Le leptosome John Lurie incarne un branleur d’origine hongroise, qui a tourné le dos à son pays d’origine. Il mise tout sur les USA. Il insiste auprès des siens pour qu’on ne parle qu’en anglais.

Lorsque Eszter Balint débarque presque sans prévenir à New-York, au début il ne sait pas quoi faire de cette cousine européenne. Elle dérange ce combinard, tricheur professionnel au poker.

Son acolyte Richard Edson est une sorte de complice / faire-valoir. Lui s’intéresse à la « petite », mais n’ose rien entreprendre.

Et finalement la mutine-coquine-maline est plutôt adoptée. Là, elle se décide à rejoindre une tante à Cleveland. Elle y bosse dans un fast-food mais se lasse de cette région glaciale.

Une année passe. Nos deux compères décident d’aller la visiter. Et là se poursuit un road-movie déjanté mais crédible. On est en deçà des francs délires d’un Jack Kerouac. Et pour cause : l’alcool et leurs rêves leur suffit.

Le passage chez la tante impotente mais madrée est épique. La virée vers la Floride ne l’est pas moins.

Une queue de poisson miraculeuse termine le film. Ce revirement complexe qui envoie les protagonistes dans trois directions différentes est un peu artificiel. Prenons cela pour de la licence poétique.

La prise de vue et les découpes sont intelligentes. On est en 1984 et déjà Jarmusch sait peindre en noir et blanc avec sa caméra. En intérieur, le grand angle est souvent utilisé et il dramatise les scènes. Le brillant réalisateur manie l’ellipse avec élégance.

Chez Jarmusch, il y a pas mal d’essentiel et quasiment aucun remplissage. Chaque scène est dense et calculée, même s’il s’agit paradoxalement de refléter l’ennui. Pour rester dans du Hergé, appelons cela la ligne claire.

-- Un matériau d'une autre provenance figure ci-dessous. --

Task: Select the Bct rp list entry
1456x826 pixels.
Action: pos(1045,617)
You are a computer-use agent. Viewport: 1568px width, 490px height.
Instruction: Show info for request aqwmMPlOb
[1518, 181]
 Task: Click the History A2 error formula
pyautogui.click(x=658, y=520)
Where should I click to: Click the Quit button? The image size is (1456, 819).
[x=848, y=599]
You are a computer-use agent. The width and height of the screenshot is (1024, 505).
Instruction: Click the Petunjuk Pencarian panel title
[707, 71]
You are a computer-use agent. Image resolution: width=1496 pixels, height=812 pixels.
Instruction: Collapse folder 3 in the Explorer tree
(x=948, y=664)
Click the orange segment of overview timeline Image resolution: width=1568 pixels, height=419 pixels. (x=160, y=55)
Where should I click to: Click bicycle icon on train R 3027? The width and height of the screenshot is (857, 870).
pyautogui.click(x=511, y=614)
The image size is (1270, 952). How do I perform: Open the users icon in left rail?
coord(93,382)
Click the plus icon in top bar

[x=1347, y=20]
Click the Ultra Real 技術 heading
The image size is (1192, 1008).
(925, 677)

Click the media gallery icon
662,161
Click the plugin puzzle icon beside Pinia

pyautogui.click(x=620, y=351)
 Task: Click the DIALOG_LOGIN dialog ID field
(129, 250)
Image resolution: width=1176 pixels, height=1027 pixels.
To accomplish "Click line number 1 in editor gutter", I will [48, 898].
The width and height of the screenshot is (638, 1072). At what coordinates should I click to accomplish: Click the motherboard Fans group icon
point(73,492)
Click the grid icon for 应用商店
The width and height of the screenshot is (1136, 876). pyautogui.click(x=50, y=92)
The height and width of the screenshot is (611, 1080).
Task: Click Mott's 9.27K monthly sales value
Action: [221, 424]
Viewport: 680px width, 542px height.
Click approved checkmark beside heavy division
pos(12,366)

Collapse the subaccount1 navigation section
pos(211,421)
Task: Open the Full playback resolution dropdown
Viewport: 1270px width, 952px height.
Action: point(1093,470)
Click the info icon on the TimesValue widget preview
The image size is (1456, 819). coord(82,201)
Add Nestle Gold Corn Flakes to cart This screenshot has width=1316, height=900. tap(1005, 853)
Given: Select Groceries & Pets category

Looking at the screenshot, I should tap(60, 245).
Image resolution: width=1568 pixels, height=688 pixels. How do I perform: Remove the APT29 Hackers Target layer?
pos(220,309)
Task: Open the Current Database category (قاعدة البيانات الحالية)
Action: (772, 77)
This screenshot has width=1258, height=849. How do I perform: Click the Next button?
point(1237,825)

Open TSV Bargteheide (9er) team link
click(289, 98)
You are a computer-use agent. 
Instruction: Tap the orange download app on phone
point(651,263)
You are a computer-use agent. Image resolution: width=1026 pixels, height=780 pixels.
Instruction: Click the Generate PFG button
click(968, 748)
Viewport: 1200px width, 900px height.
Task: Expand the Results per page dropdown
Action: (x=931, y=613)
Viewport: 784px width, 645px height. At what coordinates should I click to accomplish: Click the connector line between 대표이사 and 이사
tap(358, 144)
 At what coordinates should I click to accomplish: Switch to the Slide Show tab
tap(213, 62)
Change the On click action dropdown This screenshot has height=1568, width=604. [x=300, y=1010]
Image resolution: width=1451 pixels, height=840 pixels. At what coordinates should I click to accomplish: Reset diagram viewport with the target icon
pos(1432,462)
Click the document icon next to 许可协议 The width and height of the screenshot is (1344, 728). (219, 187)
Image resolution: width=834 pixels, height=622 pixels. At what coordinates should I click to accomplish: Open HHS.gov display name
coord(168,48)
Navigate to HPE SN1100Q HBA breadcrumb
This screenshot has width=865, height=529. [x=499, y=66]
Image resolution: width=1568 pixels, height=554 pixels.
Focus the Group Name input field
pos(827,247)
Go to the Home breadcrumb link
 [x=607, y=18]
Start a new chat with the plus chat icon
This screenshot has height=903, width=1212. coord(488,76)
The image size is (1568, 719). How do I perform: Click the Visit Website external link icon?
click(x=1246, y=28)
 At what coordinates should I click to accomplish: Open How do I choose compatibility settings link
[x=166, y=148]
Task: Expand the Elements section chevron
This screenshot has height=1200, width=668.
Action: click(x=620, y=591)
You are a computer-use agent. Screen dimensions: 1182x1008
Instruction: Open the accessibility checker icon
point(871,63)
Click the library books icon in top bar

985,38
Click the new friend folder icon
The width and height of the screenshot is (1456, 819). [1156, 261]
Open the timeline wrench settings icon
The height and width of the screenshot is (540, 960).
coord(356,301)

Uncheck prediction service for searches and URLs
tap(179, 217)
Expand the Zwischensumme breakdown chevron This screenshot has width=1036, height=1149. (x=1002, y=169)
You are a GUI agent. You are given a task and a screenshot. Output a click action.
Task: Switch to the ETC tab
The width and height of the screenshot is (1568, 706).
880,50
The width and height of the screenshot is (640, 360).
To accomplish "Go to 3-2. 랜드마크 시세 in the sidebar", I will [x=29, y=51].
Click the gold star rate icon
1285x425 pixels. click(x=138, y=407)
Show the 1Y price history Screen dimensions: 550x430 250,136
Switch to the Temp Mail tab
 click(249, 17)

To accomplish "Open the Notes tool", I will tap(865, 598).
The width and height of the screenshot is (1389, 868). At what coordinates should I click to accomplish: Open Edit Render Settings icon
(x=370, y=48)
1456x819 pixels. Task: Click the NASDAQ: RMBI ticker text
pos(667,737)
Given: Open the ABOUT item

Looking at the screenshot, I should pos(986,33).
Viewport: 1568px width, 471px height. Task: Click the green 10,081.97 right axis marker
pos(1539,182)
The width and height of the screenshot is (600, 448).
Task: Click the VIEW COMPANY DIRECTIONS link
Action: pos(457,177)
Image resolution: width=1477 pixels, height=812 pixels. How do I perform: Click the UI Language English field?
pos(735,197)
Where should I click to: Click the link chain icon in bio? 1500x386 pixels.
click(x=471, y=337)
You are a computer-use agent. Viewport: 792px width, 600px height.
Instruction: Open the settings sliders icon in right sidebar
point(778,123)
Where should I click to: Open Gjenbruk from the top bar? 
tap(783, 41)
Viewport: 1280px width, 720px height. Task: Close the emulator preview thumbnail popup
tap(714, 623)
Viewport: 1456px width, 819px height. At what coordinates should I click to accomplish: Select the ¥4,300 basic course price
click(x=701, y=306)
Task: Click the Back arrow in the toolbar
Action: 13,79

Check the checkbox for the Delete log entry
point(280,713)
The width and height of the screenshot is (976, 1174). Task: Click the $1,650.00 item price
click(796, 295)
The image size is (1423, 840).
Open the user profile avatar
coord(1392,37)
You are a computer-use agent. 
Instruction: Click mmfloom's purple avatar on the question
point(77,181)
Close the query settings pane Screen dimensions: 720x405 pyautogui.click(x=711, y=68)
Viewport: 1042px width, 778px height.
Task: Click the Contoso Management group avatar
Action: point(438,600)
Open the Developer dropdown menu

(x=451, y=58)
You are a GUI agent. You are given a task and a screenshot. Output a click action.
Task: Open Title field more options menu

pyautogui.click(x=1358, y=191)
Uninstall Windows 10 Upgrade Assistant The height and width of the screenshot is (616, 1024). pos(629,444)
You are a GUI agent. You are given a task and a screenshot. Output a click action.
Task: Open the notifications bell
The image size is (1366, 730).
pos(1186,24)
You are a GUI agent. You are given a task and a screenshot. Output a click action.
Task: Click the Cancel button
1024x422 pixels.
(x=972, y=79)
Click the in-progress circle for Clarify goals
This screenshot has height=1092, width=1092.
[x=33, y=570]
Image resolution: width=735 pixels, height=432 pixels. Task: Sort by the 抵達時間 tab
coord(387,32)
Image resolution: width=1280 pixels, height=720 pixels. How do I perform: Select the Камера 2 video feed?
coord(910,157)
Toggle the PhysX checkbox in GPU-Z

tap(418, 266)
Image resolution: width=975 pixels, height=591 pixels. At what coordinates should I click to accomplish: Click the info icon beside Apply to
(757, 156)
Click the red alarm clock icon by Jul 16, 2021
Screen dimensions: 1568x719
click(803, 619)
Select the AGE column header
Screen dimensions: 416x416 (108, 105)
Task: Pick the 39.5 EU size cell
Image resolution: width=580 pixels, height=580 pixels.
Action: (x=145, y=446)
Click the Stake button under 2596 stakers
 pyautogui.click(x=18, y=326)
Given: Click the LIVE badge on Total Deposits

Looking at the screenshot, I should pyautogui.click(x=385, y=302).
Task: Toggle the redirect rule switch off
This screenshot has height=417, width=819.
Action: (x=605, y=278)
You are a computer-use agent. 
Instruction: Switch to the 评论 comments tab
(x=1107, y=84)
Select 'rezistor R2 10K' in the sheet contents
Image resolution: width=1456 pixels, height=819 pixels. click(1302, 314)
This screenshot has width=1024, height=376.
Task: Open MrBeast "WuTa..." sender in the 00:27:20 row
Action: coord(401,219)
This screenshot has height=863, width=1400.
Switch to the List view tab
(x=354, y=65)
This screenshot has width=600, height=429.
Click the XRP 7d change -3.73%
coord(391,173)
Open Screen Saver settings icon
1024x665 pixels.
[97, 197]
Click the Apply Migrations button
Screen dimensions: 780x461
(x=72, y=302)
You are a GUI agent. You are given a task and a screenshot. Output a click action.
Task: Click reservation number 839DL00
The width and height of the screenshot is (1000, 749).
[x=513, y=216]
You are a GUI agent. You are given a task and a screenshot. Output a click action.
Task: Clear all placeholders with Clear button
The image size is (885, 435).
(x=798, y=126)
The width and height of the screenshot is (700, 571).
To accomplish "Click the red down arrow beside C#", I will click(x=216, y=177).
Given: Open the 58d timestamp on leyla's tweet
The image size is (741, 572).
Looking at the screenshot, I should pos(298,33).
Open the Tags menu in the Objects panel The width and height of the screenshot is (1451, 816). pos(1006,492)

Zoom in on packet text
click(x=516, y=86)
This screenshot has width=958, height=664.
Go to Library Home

Bien sûr que ce milieu crasseux/poisseux des petits tricheurs n’est pas reluisant en soi. Mais ce petit monde parallèle est montré avec un profond réalisme. Un peu comme l’a fait notre génie de la médiocrité qu’est Michel Houellebecq. Les personnages sont pleins ; les personnalités affirmées. Ils sont tous dignes d’intérêt. Pas par leurs actes mais pour qui ils sont. Pas question de faire la morale, même si un semblant de règles existe entre les intervenants.

Les trois acteurs principaux sont vraiment à la hauteur.

Mais ceux qui pensent qu’un film doit être « beau » vont passer à côté.